Stored data entries
⁂
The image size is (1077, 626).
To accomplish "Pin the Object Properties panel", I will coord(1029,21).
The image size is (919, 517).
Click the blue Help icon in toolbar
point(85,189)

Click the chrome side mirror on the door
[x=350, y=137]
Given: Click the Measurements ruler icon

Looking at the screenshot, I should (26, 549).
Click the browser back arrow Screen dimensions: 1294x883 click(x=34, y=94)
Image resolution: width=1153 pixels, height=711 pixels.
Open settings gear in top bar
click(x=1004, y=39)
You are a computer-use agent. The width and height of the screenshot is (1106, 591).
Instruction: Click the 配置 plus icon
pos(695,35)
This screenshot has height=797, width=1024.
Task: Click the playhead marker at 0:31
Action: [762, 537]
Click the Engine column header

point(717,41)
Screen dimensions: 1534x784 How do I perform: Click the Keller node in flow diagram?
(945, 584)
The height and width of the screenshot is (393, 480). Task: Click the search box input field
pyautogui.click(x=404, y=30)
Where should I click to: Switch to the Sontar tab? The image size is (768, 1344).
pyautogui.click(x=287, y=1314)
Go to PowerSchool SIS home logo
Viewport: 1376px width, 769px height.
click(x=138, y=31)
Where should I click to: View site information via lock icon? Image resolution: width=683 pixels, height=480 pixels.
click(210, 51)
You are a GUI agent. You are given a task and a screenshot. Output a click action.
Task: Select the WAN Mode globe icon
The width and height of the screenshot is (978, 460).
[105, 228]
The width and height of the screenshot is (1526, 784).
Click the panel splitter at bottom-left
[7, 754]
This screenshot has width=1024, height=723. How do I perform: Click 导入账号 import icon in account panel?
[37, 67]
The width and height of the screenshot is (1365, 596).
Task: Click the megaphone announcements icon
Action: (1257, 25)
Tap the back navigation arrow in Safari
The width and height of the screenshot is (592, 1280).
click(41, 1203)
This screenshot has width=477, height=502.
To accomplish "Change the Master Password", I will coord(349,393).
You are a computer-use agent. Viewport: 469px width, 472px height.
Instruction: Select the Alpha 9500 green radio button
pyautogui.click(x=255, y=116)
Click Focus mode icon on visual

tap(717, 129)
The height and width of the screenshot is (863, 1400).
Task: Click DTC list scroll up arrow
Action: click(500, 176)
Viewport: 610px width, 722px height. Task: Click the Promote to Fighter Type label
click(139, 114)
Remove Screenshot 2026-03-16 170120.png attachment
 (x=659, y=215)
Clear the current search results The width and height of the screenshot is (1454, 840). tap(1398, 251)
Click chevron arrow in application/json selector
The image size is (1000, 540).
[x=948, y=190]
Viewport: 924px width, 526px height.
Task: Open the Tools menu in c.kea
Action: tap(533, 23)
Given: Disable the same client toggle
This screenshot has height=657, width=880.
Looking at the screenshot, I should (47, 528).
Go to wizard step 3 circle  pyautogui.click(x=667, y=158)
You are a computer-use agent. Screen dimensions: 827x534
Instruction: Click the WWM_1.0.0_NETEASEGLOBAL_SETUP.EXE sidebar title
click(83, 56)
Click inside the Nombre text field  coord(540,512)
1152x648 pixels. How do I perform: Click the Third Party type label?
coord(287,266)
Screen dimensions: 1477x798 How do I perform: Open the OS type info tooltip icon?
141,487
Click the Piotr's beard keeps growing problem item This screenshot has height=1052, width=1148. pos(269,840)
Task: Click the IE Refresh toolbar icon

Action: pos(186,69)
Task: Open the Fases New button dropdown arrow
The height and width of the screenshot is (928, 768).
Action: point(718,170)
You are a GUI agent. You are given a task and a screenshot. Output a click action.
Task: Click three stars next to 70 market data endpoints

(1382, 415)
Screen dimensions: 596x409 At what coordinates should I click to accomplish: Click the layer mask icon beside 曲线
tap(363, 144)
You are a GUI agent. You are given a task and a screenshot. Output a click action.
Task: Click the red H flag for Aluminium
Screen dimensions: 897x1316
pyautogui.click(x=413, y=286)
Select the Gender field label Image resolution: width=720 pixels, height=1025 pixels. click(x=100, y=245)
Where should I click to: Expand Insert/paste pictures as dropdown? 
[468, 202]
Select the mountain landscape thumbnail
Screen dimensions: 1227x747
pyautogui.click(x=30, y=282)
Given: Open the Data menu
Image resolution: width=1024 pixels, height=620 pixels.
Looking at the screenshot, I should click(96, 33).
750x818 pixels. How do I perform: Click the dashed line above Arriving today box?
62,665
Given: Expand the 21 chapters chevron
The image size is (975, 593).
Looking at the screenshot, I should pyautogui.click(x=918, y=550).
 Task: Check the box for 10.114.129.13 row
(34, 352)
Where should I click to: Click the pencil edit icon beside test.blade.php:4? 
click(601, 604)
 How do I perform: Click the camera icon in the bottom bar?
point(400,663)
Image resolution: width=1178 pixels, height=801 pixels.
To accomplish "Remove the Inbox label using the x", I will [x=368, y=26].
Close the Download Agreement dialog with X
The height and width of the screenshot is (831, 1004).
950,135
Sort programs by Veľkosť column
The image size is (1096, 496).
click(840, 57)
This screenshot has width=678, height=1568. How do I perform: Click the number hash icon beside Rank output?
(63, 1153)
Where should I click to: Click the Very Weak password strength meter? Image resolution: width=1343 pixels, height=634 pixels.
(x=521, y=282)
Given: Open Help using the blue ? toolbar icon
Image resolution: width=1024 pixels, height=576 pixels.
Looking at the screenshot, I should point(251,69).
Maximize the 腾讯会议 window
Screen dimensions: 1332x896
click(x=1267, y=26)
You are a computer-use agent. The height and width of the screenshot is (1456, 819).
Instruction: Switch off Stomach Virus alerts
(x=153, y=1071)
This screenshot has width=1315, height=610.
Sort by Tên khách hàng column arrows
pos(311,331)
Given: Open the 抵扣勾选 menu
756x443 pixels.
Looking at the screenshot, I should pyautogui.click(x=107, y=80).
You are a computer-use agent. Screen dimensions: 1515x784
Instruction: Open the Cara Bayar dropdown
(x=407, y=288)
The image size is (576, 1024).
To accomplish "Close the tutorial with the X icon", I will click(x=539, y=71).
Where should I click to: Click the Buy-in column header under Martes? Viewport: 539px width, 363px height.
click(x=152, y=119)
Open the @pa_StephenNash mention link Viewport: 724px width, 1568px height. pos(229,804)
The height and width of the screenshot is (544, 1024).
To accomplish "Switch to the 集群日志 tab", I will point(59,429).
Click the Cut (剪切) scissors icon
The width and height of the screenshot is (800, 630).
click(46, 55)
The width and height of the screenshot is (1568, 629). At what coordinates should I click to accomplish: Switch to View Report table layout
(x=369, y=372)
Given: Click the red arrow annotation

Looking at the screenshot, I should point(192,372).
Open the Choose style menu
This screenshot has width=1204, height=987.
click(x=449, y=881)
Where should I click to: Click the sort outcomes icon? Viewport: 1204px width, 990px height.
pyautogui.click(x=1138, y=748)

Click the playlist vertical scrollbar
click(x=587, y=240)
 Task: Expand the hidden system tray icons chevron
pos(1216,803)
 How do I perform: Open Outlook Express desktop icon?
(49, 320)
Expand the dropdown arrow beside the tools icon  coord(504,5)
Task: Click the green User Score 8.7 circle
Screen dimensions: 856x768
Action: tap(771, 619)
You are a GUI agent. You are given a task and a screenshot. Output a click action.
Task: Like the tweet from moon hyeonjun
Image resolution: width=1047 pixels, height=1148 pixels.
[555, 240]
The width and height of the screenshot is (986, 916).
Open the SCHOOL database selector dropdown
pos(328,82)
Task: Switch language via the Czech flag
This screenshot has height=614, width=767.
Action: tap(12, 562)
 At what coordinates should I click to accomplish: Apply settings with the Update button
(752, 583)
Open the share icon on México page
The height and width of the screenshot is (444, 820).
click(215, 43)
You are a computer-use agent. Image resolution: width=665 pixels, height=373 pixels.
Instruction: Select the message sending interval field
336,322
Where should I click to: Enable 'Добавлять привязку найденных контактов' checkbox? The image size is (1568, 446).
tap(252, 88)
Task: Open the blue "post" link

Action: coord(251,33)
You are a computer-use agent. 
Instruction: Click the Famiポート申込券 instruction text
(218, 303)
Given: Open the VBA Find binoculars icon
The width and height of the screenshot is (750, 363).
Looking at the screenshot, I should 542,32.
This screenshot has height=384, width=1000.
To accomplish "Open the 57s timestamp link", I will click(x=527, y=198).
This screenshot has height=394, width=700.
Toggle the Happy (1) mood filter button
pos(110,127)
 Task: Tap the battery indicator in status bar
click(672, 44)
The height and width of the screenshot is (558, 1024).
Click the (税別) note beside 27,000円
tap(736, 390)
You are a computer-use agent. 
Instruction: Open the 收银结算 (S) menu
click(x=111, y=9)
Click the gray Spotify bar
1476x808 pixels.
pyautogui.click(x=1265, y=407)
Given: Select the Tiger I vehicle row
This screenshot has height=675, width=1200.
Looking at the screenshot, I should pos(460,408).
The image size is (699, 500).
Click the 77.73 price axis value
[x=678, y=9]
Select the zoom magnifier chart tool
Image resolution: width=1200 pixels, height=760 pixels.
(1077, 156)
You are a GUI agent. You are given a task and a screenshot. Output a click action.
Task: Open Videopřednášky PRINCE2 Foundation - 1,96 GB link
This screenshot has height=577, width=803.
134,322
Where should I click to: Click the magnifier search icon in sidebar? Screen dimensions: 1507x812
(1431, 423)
⁂
Task: Copy out each line in the preceding records that contains "circle".

Completed exercise:
Go to wizard step 3 circle  pyautogui.click(x=667, y=158)
Task: Click the green User Score 8.7 circle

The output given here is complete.